> [Exercise aim]:
Locate every line in the records below that contains the word "таунхаусов", and copy each one.

Exercise materials Block Start

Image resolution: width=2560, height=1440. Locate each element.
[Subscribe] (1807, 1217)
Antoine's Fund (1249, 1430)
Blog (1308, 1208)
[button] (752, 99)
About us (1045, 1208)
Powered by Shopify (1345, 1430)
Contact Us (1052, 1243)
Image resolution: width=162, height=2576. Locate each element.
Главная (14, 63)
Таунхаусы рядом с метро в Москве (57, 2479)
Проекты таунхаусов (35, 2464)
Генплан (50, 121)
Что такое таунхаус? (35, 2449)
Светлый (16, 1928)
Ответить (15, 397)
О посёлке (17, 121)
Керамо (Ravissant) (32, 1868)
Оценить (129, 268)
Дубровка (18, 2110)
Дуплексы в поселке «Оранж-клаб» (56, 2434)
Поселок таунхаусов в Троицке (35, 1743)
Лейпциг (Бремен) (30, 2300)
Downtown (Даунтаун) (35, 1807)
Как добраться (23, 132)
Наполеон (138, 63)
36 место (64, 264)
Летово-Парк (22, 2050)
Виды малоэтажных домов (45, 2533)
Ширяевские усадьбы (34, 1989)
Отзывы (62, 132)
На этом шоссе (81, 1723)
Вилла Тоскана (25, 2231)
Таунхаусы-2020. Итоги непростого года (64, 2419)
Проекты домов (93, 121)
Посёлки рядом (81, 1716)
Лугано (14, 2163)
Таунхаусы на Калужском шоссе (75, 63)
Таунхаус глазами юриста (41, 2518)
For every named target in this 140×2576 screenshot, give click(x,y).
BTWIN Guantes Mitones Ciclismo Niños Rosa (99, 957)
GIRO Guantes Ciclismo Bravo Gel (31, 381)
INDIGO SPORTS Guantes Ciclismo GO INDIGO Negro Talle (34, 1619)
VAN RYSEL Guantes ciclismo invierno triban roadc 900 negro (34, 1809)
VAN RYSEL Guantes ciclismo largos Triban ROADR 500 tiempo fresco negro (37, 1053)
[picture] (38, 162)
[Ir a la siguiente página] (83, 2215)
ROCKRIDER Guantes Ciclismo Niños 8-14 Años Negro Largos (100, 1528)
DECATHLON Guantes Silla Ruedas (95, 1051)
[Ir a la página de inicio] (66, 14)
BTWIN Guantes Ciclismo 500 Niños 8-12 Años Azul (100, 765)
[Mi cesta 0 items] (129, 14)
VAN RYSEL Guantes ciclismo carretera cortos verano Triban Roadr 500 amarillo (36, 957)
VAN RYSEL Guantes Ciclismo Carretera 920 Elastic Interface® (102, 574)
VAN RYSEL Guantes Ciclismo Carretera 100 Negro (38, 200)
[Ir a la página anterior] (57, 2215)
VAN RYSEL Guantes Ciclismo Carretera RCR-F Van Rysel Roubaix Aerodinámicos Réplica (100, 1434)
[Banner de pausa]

Exercise materials Block End

> [Answer section]:
Проекты таунхаусов (35, 2464)
Поселок таунхаусов в Троицке (35, 1743)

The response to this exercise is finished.